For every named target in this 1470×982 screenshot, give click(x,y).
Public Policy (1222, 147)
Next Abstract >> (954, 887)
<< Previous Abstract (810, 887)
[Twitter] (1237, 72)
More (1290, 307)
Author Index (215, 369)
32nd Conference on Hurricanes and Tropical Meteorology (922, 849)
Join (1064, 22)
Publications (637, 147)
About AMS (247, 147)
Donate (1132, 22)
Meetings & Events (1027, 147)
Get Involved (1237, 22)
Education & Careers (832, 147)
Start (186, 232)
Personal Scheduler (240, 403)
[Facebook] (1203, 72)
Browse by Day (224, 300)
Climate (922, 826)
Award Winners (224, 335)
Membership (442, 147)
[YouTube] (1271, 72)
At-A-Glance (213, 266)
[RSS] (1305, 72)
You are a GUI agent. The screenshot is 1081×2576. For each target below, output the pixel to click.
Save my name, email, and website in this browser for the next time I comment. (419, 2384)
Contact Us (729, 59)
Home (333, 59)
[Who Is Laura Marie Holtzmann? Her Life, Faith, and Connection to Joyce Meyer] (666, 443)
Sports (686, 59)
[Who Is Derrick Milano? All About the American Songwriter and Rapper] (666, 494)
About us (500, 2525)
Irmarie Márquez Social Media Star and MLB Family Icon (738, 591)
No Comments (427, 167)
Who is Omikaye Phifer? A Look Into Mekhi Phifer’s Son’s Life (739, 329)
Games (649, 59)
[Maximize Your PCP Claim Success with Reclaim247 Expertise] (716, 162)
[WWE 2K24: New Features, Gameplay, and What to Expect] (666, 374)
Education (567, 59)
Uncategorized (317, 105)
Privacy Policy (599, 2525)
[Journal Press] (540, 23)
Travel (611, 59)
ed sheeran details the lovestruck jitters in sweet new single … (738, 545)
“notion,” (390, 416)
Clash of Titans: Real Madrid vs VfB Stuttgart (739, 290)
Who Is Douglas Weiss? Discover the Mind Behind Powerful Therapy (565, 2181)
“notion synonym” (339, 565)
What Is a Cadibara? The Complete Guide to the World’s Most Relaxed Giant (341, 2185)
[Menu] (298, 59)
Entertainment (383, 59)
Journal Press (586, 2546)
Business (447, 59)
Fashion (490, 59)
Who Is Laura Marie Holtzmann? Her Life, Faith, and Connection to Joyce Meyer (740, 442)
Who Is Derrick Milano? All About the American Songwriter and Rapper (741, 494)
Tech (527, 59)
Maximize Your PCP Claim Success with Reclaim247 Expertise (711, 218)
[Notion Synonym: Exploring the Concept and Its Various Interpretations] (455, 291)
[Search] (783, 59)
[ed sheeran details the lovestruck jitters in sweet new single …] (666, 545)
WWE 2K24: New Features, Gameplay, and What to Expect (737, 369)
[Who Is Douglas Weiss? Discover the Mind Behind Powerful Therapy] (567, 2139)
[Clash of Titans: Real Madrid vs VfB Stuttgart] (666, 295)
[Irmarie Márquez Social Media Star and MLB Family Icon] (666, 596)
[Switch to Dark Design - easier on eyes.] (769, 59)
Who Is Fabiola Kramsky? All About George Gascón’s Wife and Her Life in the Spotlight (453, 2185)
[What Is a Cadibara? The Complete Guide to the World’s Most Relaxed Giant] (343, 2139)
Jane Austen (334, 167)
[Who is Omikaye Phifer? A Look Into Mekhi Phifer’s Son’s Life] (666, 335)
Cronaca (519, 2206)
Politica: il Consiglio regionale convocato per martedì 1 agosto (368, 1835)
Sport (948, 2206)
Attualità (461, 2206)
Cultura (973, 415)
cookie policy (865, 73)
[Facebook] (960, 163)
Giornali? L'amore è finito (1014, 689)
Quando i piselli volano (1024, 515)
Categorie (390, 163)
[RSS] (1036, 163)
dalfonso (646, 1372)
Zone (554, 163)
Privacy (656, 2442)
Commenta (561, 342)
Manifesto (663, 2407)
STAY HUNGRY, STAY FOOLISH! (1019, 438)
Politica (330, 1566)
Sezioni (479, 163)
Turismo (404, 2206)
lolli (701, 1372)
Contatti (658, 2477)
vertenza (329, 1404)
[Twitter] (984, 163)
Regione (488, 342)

# # # #

* **PROBLEM TO SOLVE**: The lines from the one with "[RSS] (1036, 163)" through the final line of the data are to be reproduced exactly, both included, with no other lines.

* **TASK ANSWER**:
[RSS] (1036, 163)
dalfonso (646, 1372)
Zone (554, 163)
Privacy (656, 2442)
Commenta (561, 342)
Manifesto (663, 2407)
STAY HUNGRY, STAY FOOLISH! (1019, 438)
Politica (330, 1566)
Sezioni (479, 163)
Turismo (404, 2206)
lolli (701, 1372)
Contatti (658, 2477)
vertenza (329, 1404)
[Twitter] (984, 163)
Regione (488, 342)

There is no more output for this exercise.